Die Landschaft, in der sie sich bewegen, mag man als Idylle interpretieren, sie hat aber auch etwas Bedrohliches. Es ist eines jener Titelmotive, die einen klaren Verweis auf die Musik liefern, bevor man den ersten Ton gehört hat. »Das hat schon was von Siebziger-Jahre-Nostalgie, die wir mit dem Artwork und der Musik einfangen wollten«, bestätigt Riley. Cover-Designer David D’Andrea hatte zuvor auch für Astra gearbeitet. »Wir haben ihm nur ein paar Ideen vorgegeben: Es ging um Geburt, Lebenslinien, Verfall, Wiedergeburt. Es sollte nicht zu Fantasy-mäßig aussehen, eher etwas dystopisch.«



Als musikalische Vorlage hatte D’Andrea die Demos der Songs ›Descending Us‹ und ›Cosmic Tears‹ gehört. Das majestätische, orgelschwangere ›Descending Us‹ hat in seinen dramatischsten Momenten unüberhörbare Anklänge an Deep Purples ›Child In Time‹, wobei Conor Rileys Gesang distanziert und verhallt aus einer anderen Welt zu kommen scheint. ›Cosmic Tears‹ lebt von einem hypnotischen Bass-Motiv. Riley beschreibt es als »eher eine Stimmung denn ein Song« und trifft damit den Charakter eines Gutteils des Albums.

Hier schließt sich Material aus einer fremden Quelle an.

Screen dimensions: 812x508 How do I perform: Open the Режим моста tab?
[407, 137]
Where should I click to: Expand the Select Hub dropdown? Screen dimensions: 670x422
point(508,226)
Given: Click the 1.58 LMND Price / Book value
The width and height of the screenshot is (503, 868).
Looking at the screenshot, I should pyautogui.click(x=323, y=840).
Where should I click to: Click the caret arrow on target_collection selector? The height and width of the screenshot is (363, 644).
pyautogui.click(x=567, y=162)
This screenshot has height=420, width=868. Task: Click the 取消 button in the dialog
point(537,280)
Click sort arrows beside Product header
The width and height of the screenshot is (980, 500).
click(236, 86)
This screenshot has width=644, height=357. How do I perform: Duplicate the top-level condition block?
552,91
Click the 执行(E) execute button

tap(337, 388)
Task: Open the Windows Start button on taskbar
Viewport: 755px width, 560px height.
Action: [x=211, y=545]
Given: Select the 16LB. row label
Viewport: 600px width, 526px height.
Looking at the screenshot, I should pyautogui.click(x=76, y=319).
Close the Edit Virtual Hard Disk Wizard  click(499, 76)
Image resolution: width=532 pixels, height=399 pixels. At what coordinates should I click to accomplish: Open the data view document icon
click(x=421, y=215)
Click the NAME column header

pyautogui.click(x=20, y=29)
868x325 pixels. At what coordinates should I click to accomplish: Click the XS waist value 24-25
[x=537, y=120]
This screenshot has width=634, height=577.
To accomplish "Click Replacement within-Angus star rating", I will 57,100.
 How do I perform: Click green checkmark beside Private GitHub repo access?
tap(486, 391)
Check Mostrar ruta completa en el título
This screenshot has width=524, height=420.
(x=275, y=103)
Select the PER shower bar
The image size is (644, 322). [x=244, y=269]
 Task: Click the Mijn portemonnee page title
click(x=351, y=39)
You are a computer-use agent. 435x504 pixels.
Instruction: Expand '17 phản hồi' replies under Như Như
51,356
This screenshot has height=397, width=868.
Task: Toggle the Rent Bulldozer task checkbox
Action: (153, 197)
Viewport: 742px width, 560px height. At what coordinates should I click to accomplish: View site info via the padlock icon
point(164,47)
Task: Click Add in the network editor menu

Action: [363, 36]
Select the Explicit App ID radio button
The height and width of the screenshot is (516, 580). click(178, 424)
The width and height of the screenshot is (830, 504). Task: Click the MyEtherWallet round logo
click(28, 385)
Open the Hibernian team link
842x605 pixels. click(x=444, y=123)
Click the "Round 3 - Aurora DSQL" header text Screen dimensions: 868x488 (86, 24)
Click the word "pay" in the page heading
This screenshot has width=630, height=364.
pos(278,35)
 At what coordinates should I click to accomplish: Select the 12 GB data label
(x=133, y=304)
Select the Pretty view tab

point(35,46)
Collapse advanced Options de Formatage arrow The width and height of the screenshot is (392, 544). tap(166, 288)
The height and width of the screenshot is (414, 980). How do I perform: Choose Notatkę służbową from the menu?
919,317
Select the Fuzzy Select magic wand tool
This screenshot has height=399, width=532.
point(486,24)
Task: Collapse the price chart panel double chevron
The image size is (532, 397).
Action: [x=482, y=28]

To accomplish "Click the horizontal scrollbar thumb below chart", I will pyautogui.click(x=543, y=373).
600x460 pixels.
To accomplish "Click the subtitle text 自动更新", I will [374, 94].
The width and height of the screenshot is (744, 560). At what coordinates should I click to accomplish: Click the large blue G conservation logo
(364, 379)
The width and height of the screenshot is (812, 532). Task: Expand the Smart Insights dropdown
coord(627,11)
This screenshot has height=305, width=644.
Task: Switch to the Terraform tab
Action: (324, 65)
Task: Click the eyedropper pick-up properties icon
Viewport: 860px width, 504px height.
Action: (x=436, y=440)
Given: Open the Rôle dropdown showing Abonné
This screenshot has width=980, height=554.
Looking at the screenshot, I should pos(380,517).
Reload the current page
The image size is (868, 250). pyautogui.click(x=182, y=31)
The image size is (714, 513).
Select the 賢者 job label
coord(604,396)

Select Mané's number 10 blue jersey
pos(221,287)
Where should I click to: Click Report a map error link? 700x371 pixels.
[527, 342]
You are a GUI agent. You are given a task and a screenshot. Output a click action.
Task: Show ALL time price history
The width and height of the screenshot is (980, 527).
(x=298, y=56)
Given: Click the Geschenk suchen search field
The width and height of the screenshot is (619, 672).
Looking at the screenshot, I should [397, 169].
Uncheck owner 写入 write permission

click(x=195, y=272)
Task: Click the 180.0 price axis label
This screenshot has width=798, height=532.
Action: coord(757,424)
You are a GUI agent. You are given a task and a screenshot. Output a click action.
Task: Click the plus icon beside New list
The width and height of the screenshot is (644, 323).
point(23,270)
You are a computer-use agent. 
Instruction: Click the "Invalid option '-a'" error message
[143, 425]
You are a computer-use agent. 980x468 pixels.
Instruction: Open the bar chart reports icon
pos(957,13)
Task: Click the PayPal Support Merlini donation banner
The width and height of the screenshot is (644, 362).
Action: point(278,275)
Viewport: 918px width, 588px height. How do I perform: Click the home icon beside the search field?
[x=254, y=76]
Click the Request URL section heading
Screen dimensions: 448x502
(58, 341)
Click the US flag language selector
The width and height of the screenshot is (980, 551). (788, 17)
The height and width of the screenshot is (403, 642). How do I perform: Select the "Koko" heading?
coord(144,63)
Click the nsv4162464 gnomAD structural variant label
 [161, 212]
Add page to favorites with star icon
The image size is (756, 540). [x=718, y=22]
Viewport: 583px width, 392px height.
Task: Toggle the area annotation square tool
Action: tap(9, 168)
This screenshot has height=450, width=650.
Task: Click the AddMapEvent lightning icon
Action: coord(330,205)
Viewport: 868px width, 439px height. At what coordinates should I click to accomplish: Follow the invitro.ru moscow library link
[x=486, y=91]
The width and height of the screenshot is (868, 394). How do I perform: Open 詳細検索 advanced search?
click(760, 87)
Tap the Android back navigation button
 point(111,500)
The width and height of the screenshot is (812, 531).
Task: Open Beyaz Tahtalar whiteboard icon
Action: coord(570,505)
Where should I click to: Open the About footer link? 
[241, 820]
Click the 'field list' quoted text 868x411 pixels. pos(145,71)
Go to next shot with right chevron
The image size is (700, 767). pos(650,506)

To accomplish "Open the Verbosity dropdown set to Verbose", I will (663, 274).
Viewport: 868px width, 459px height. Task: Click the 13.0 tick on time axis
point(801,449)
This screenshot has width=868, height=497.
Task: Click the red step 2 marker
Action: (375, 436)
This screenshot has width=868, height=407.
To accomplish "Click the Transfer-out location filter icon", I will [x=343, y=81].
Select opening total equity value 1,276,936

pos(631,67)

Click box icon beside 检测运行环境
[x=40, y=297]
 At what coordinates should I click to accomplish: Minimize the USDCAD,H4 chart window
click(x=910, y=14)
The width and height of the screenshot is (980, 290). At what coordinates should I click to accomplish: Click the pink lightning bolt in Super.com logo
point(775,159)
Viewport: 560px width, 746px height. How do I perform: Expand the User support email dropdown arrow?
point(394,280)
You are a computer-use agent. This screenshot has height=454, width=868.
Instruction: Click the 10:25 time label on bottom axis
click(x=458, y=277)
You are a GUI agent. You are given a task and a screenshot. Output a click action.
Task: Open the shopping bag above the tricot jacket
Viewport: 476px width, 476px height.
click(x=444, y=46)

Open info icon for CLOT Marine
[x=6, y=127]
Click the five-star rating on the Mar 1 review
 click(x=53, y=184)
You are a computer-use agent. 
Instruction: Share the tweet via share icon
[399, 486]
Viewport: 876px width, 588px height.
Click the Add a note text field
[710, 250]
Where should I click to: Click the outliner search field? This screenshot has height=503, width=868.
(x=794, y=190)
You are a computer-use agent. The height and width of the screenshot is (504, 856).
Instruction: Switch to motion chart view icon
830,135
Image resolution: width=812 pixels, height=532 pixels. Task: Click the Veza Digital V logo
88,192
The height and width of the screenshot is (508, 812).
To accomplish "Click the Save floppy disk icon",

Die Affinität des Songschreibers zu Dystopien findet sich in der Musik wieder. »Es ist vor allem die Kunst, die ich liebe. Kunst, die düstere Zukunftsvisionen darstellt und die Themen Dunkelheit und Wiedergeburt, die in vielen dystopische Romanen abgehandelt werden. Jedes Mal, wenn ich die Nachrichten einschalte oder mich über den Zustand der Welt unterhalte, beschleicht mich dieses Gefühl, das ich schon mein ganzes Leben lang habe.«



Die Struktur der Musik von Birth könnte auch gedeutet werden als Ausdruck der inneren Zerrissenheit, der Verunsicherung ihrer Urheber. Feste Song-Gerüste lösen sich immer wieder auf in Jams. »Ich kann Leute verstehen, die denken: Oh Gott, die jammen ja nur. Gut, das macht einen großen Teil der Musik aus, die ich mag: ein Album von Ash Ra Tempel ist eine einzige Jam-Session. Wir wollten ein Album machen, das Einflüsse aus allen Richtungen aufgreift, es sollte keine Regeln geben. Es ist aber nicht so, dass wir einfach zusammenkommen und improvisieren. Es ist eher umgekehrt: Es gibt eine Idee für einen Song, eine Strophe oder einen Refrain, und erst dann schauen wir, ob wir da irgendwo zwischendrin einen Jam einbauen können.«

So hört man in ›For Yesterday‹ wohlarrangierte Melodien, bei denen Gitarre, Orgel und Flöte harmonisch zusammenwirken; der Titelsong ist ein sorgfältig arrangiertes Instrumental mit einem Orgelsound, der an The Nice erinnert. Findige Musikarchäologen werden in der Musik weitere Vorbilder entdecken: King Crimson, ELP, Van der Graaf Generator, Pink Floyd und andere Vertreter der eher schrägen Seite des frühen Progressive Rock, vor allem aus Europa.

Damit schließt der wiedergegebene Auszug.